§ Prompt
Reproduce the records below in full and word for word, excluding pictures.

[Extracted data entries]

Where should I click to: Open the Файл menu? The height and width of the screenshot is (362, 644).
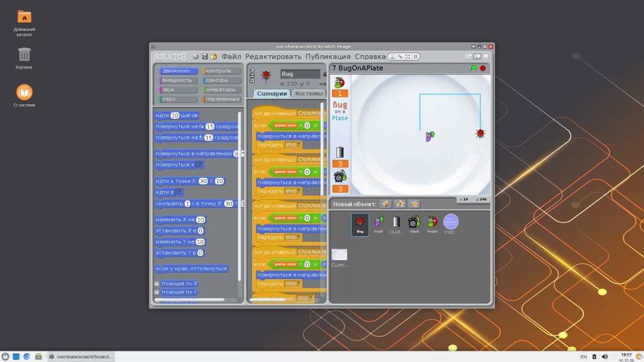click(x=231, y=57)
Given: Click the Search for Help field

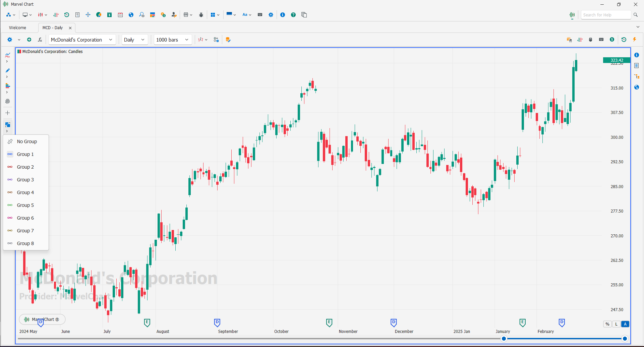Looking at the screenshot, I should 605,15.
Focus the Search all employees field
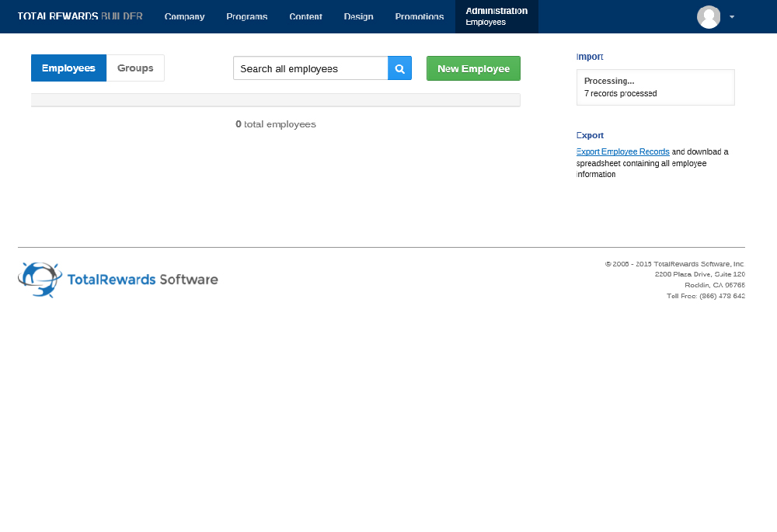 [x=310, y=68]
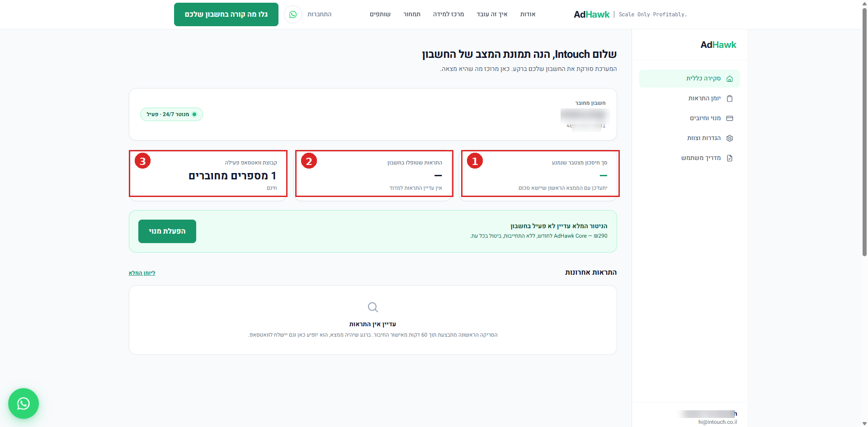Click the AdHawk logo in the sidebar
Screen dimensions: 868x427
coord(718,45)
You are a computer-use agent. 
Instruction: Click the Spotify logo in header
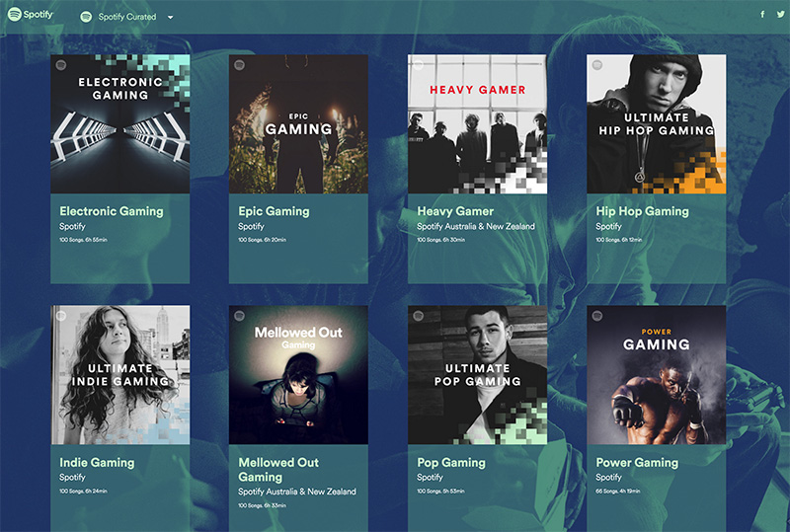tap(31, 15)
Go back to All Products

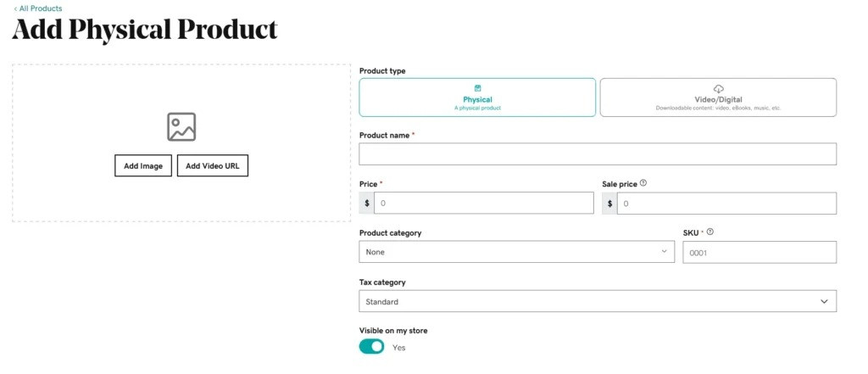coord(37,8)
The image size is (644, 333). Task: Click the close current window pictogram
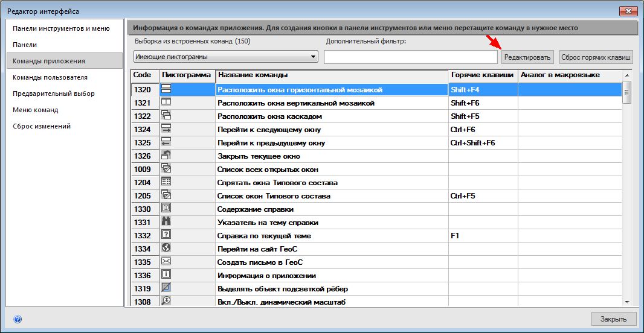coord(166,155)
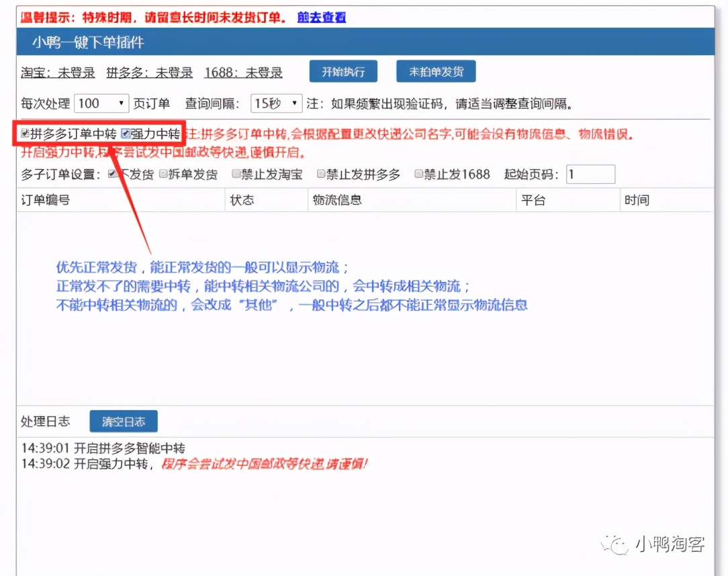Open the 查询间隔 dropdown showing 15秒

(x=277, y=103)
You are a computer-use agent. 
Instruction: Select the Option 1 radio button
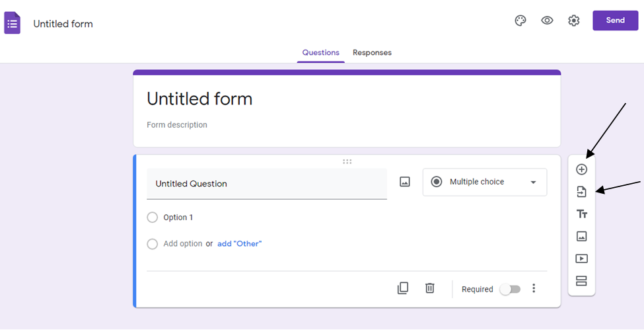tap(153, 218)
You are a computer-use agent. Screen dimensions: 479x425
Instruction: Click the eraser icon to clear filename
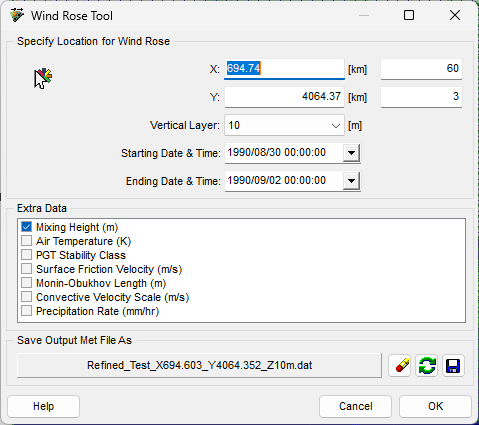(x=399, y=366)
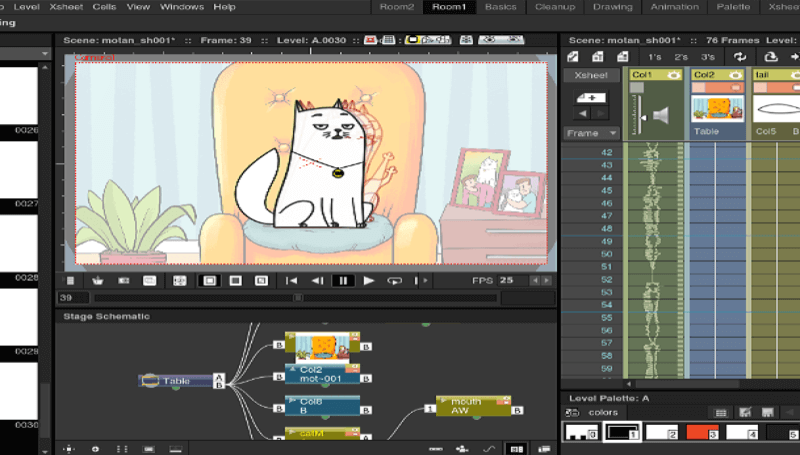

§ Answer box
Where should I click to: Open the Файл menu? The height and width of the screenshot is (362, 644).
click(x=231, y=57)
Given: Click the Search for Help field

Looking at the screenshot, I should 605,15.
Focus the Search all employees field
 [x=310, y=68]
Click the AdHawk logo in the sidebar
Screen dimensions: 868x427
coord(718,45)
You are a computer-use agent. 
Instruction: Click the Spotify logo in header
tap(31, 15)
Go back to All Products

coord(37,8)
The image size is (644, 333). Task: Click the close current window pictogram
coord(166,155)
Open the 查询间隔 dropdown showing 15秒

(x=277, y=103)
You are a computer-use agent. 
Instruction: Select the Option 1 radio button
tap(153, 218)
You are a computer-use agent. Screen dimensions: 479x425
Instruction: Click the eraser icon to clear filename
(x=399, y=366)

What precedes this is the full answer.